Fokus: Pupsende Kühe
Auch die Artenschutzmaßnahmen des Mainzer Umweltamts kritisiert Enders scharf. Es könne nicht sein, dass Saat-Krähen bei Obst-Bauern Schäden von 100.000 Euro verursachen, ohne dass man sie vergrämen oder jagen dürfe. Eine Entschädigung, die den Landwirten für Fraßschäden in Aussicht gestellt wurde, sei keine Lösung, denn man hätte dann dennoch keine Erträge.
Hartelt beleuchtet die Ernteausfälle noch einmal von einer anderen Seite. Wenn wenig Früchte und Getreide in Deutschland geerntet werden können, mache man sich immer abhängiger von Exporten. Das wiederum sei auch in Anbetracht des Klimawandels nicht sinnvoll: Die Importware werde oftmals unter schlechten Standards angebaut, außerdem müsse sie ja auch nach Deutschland gebracht werden. Die CO2-Emissionen, die bei solchen Transporten ausgestoßen werden, seien ebenfalls mehr als schädlich. „Jeder Hektar, der in Deutschland landwirtschaftlich genutzt wird, ist ein aktiver Beitrag zum globalen Klima- und Ressourcenschutz!“, lautet Hartelts Fazit.
Enders und Hartelt stimmen überein, dass der Klimaschutz im Bewusstsein der Landwirte längst angekommen sei. „Bauern sind ja zuerst vom Klimawandel betroffen“, so Enders.
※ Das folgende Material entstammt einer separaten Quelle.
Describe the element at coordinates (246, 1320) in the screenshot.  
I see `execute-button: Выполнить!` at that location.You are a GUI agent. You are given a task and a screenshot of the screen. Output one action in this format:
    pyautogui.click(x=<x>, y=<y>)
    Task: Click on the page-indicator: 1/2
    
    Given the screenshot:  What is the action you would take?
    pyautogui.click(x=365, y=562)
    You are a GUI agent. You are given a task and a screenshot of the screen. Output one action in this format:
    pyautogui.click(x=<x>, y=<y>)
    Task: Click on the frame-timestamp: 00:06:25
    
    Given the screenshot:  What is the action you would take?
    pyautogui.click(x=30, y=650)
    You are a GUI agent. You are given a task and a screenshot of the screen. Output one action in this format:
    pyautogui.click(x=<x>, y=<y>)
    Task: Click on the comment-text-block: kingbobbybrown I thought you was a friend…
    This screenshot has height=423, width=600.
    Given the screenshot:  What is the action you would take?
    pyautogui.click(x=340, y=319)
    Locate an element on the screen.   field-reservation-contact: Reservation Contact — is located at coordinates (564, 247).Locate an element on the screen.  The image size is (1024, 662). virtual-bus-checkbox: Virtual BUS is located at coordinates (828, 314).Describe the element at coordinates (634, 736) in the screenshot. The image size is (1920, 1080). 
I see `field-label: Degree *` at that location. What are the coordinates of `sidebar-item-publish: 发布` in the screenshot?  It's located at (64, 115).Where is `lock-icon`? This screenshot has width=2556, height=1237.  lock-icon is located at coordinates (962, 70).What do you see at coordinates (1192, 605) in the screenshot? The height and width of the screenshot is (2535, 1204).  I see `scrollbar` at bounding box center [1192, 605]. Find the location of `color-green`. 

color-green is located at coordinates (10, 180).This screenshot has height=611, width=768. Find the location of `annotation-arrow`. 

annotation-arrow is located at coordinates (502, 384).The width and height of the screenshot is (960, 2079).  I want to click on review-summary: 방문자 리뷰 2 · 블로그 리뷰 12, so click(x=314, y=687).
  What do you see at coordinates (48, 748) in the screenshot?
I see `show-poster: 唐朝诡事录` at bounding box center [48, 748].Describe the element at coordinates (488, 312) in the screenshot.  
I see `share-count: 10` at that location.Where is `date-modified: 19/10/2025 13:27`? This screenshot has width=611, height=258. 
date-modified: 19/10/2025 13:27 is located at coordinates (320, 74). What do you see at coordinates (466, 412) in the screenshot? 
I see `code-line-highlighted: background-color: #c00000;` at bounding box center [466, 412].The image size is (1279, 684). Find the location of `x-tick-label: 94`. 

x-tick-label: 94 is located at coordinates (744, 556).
Beide fordern aber, dass man angesichts dessen an pragmatischen Lösungen arbeiten solle. Für Hartelt ist „der Fokus auf pupsenden Kühen“ unangebracht. Man müsse die globalen Mechanismen im Blick haben und sich fragen, ob einzelne, wohlmeinende Maßnahmen in Deutschland die Klimakrise weltweit nicht sogar verschärfen.